Transition metal dithiocarbamate complexes are coordination complexes containing one or more dithiocarbamate ligand, which are typically abbreviated R2dtc−.  Many complexes are known. Several homoleptic derivatives have the formula M(R2dtc)n where n = 2 and 3.

Ligand characteristics

Dithiocarbamates are anions.  Because of the pi-donor properties of the amino substituent, the two sulfur centers show enhanced basicity.  This situation is represented by the zwitterionic resonance structure that depicts a positive charge on N and negative charges on both sulfurs.  This N to C pi-bonding results in partial double bond character.  Consequently, barriers to rotational about this bond are elevated.  Another consequence of their high basicity, dithiocarbamates often stabilize complexes in  uncharacteristically high oxidation state (e.g., Fe(IV), Co(IV), Ni(III), Cu(III)).

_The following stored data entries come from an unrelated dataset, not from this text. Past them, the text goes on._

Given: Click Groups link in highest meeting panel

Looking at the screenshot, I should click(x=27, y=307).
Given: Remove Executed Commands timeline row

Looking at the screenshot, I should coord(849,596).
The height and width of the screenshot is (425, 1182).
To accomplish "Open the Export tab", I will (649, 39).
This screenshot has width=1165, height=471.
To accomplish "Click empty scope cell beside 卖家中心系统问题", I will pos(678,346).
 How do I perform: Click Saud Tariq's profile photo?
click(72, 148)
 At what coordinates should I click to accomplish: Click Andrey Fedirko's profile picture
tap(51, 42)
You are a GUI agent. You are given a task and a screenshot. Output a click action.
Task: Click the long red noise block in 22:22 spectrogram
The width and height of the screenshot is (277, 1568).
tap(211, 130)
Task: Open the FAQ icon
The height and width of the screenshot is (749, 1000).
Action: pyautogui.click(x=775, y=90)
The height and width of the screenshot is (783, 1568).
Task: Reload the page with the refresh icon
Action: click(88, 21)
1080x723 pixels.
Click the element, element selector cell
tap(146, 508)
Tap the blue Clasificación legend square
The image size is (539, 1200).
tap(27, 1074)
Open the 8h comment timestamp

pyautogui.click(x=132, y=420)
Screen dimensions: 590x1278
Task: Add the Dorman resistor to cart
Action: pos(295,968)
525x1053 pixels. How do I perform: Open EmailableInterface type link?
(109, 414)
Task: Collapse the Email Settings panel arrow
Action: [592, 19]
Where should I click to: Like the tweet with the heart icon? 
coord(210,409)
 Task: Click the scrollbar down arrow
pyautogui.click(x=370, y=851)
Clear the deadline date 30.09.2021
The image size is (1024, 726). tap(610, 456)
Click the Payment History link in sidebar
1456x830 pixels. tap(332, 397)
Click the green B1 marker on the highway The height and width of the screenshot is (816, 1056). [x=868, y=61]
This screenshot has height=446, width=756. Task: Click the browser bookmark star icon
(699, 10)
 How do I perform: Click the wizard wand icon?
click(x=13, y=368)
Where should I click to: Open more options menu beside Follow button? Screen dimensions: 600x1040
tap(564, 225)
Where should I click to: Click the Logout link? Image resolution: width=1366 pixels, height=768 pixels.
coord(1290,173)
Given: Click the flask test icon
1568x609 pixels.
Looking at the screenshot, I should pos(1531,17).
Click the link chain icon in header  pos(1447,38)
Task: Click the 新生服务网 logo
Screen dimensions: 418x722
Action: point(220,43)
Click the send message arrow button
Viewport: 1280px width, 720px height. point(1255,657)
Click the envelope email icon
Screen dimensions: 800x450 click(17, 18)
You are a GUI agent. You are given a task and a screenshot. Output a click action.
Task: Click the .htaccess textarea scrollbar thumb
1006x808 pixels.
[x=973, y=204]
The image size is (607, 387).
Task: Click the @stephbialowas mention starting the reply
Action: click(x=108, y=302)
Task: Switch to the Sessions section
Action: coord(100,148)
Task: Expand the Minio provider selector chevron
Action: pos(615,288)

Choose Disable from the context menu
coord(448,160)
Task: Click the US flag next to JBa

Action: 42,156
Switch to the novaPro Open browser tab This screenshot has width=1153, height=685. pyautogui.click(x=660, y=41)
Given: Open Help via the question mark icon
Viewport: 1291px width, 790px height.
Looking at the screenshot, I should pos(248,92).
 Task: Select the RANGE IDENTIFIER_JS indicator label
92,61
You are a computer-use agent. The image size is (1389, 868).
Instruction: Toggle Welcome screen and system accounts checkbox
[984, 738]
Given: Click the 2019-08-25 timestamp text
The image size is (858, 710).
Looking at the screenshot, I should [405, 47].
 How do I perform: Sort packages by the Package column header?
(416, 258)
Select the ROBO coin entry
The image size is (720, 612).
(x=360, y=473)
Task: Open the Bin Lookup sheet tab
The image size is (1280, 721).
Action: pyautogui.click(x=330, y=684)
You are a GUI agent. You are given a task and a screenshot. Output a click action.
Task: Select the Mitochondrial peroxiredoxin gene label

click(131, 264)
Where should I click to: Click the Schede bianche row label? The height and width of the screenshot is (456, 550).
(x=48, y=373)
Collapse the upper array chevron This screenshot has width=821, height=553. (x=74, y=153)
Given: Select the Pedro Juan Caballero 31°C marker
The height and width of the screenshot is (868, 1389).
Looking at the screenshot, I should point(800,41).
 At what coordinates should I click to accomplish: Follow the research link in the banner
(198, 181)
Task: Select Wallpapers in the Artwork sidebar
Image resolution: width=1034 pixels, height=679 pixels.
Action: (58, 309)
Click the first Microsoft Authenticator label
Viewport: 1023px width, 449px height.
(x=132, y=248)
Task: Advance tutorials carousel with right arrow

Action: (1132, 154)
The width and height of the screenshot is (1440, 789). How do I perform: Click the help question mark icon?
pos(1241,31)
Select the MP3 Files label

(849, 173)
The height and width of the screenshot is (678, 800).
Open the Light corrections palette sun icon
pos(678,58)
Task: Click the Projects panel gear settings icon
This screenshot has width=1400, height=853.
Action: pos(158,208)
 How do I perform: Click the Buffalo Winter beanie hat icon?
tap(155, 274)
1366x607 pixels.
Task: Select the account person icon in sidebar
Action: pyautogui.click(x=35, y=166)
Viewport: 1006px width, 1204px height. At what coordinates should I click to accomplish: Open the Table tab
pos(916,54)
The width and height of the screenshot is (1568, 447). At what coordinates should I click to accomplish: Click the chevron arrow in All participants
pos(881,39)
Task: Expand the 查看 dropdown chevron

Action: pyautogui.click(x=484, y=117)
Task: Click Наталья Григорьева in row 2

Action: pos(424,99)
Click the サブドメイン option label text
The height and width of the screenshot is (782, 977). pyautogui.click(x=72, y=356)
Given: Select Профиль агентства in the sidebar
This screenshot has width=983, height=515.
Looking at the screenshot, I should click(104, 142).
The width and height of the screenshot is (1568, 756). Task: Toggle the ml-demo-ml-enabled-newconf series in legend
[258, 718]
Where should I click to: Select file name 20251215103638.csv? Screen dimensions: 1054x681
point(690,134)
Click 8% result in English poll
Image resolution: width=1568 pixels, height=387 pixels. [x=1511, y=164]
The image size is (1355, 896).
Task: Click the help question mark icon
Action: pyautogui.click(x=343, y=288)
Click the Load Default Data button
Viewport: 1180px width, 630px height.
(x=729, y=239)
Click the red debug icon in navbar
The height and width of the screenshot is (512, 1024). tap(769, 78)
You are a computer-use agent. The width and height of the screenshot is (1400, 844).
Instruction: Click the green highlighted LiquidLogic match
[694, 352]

Dithiocarbamate salts are easily synthesized. Many primary and secondary amines react with carbon disulfide and sodium hydroxide to form dithiocarbamate salts:
R2NH  +  CS2  +  NaOH   →   R2NCS2−Na+  +  H2O

A wide variety of secondary amines give the corresponding dtc ligand.  Popular amines include dimethylamine (Me2NH), diethylamine (Et2NH), and pyrrolidine ((CH2)4NH).

Related ligands
Dithiocarbamates are classified as derivatives of dithiocarbamic acid.  Their properties as ligands resemble the conjugate bases of many related "1,1-dithioacids":
Xanthates, ROCS2−
Dithiophosphates, (RO)2PS2−
Dithiocarboxylates, RCS2−

Synthetic methods
Commonly, metal dithiocarbamates are prepared by salt metathesis reactions using alkali metal dithiocarbamates:
NiCl2  +  2NaS2CNMe2  →  Ni(S2CNMe2)2  +  2NaCl
A complementary  method entails oxidative addition of thiuram disulfides to low-valent metal complexes:
Mo(CO)6  +  2[S2CNMe2]2  →  Mo(S2CNMe2)4  +  6CO

Metal amido complexes, such as tetrakis(dimethylamido)titanium, react with carbon disulfide:
Ti(NMe2)4  +  4CS2  →  Ti(S2CNMe2)4

Homoleptic complexes

Bis complexes
 nickel bis(dimethyldithiocarbamate), palladium bis(dimethyldithiocarbamate), platinum bis(dimethyldithiocarbamate), all square-planar complexes
 copper bis(diethyldithiocarbamate), a square-planar complex

Tris complexes
 vanadium tris(diethyldithiocarbamate), an octahedral complex
 chromium tris(diethylditiocarbamate), an octahedral complex
 manganese tris(dimthylthtiocarbamate), an octahedral complex
 iron tris(diethyldithiocarbamate), ruthenium tris(diethyldithiocarbamate), osmium tris(diethyldithiocarbamate), all octahedral complexes
 cobalt tris(diethyldithiocarbamate), rhodium tris(diethyldithiocarbamate), iridium tris(diethyldithiocarbamate), all octahedral complexes

Tetrakis complexes
 titanium tetrakis(dimethyldithiocarbamate)
 molybdenum tetrakis(diethyldithiocarbamate)

Dimetallic complexes
 iron bis(diethyldithiocarbamate), pentacoordinate Fe dimer
 zinc bis(dimethyldithiocarbamate), pentacoordinate Zn dimer
 dicobalt pentakis(diethyldithiocarbamate) cation, with a pair of octahedral Co(III) centers
 diruthenium pentakis(diethyldithiocarbamate) cation, with a pair of octahedral Ru(III) centers, two isomers

Reactions
Dithiocarbamate complexes do not undergo characteristic reactions.  They can be removed from complexes by oxidation, as illustrated by the iodination of the iron tris(diethyldithiocarbamate):

They degrade to metal sulfides upon heating.

Applications
Dtc complexes find several applications:
 herbicides in the form of the iron and zinc derivatives Ferbam and Zineb, respectively
 vulcanization accelerators, zinc bis(dimethyldithiocarbamate)
 medicine, iron tris(dimethyldithiocarbamate) as a nitric oxide scavenger.